We made good progress for several days, eating very little and sleeping in barns. One of my friends was quite traumatized by the constant German air raids on the main road, so we took a dusty and bumpy narrow dirt road through a potato field which led us to the edge of a forest where we stopped to rest and take stock of what had happened to us. We had yet to meet the Polish army, only distressed Polish soldiers, possibly deserters, going in the opposite direction. Nor had we caught sight of the Polish Air Force in the week we had been on the road. Our only news came from an army reservist lost from his unit who told us the war on the ground was being fought north and south of Warsaw. He had no news of the army units stationed in Poznan.
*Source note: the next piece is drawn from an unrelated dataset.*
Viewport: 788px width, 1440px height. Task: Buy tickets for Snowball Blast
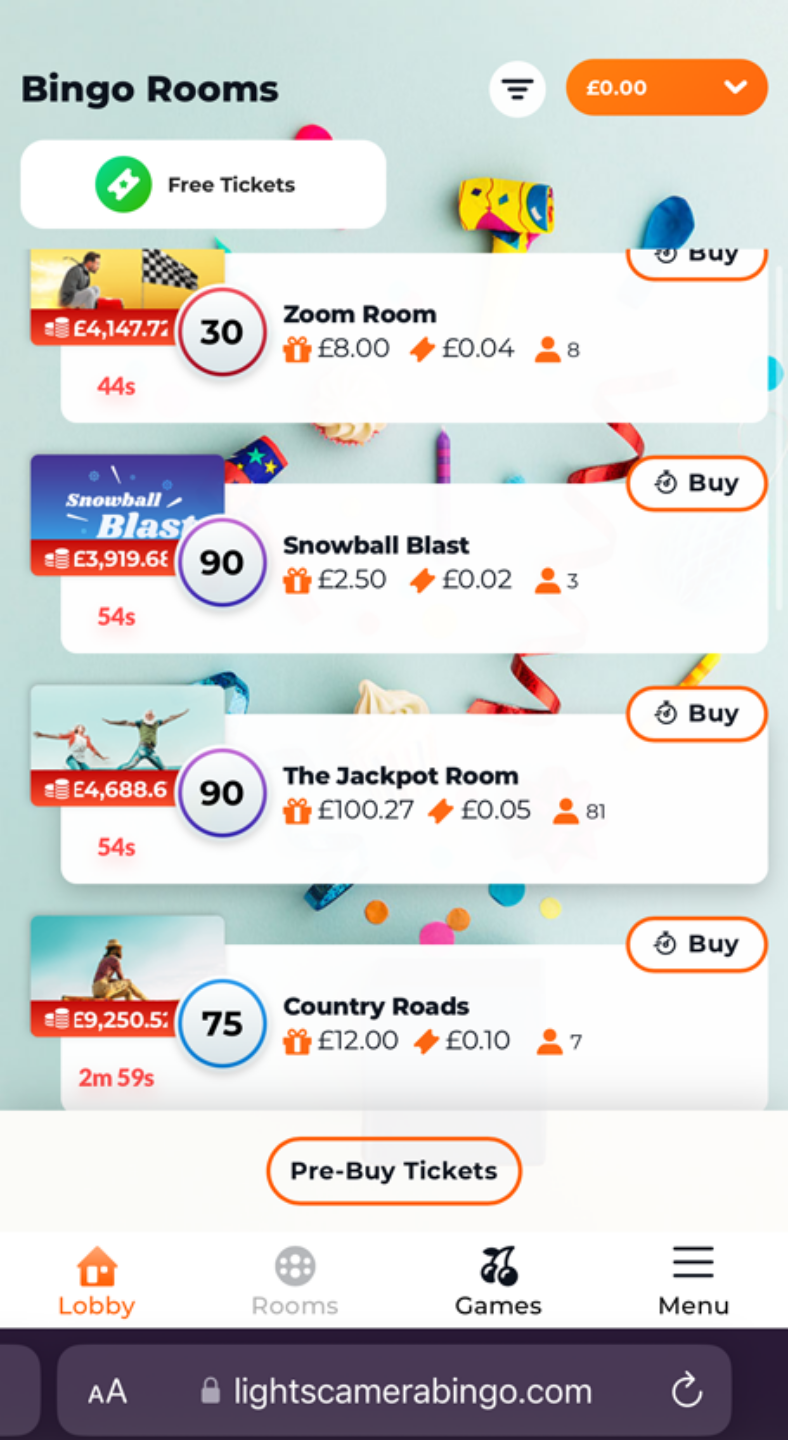pyautogui.click(x=697, y=483)
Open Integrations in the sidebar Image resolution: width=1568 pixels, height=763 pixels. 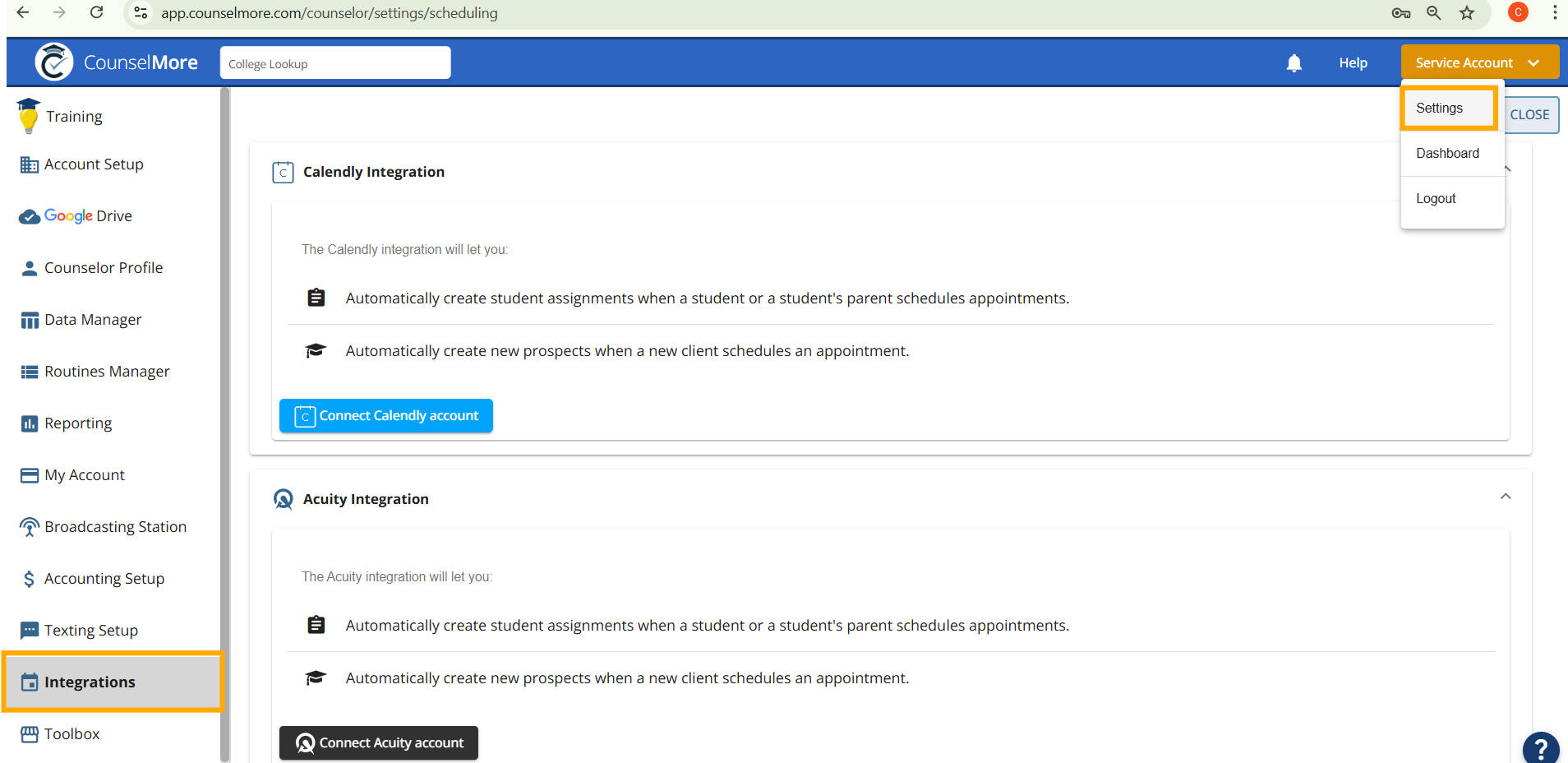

I supposed they had left the district knowing that Hitler would take it anyway. So the Wielkopolska army went to defend the central, northern and southern territories. Judging by the destruction the Nazis inflicted on the countryside, the war was going badly for Poland. Lying on the ground, I was still confident we would be able to reach Warsaw, but I had no idea what would become of us. How, and where, were we to join the army? All I remembered from my one visit to Warsaw was the main street in the center of the city. I was afraid of going into a city surrounded by the German army.
I fell half-asleep, listening to the distant, heavy guns and the now familiar sound of bombers which sounded to be coming in our direction. We were terribly tired and not one of us was prepared to move. We must have slept for some time because the sun was well down on the horizon when we finally awoke. The weather for this time of the year was just beautiful. Not a cloud in the sky. In fact, I thought God was on Hitler's side to have provided such wonderful weather for the invasion of Poland. Hitler was lucky to have picked a good month. The harvest was over and the crops were stored in the granaries. This "Golden Autumn," as the Polish used to call the season, merely facilitated the German Air Force’s relentless destruction.
But that same weather proved kind to us as well, considering the thin clothing we wore. While the days remained warm, the nights were getting chilly. Rising after our secure little snooze in the forest, we had just enough time to look around before German planes were again overhead. Whistling bombs dropped all over the forest. I did not waste time but jumped into a nearby hole probably dug by Polish soldiers who had left in a hurry, perhaps only hours ago. Trembling, I held the prayer book Mother gave me before I left home and I prayed like never before. Each time a bomb fell on the forest floor the walls of my hole crumbled. After the bombardment, I crawled out, thanking God.
Frightened now to our bones, we moved once more through the forest. A narrow path with a slight slope led us towards the main highway. As we came to the road’s edge, we found what seemed to be the entire German army marching on Warsaw. We were all so frightened we froze as a German officer riding a motorbike came toward us. Looking surprised, he asked us where we were going.
“Warsaw,” I said.
“Go back home,” he told us simply.
So ended our dream of fighting for Poland. For us the war had ended. Poland was again under German occupation, and Kurt Kadler at home.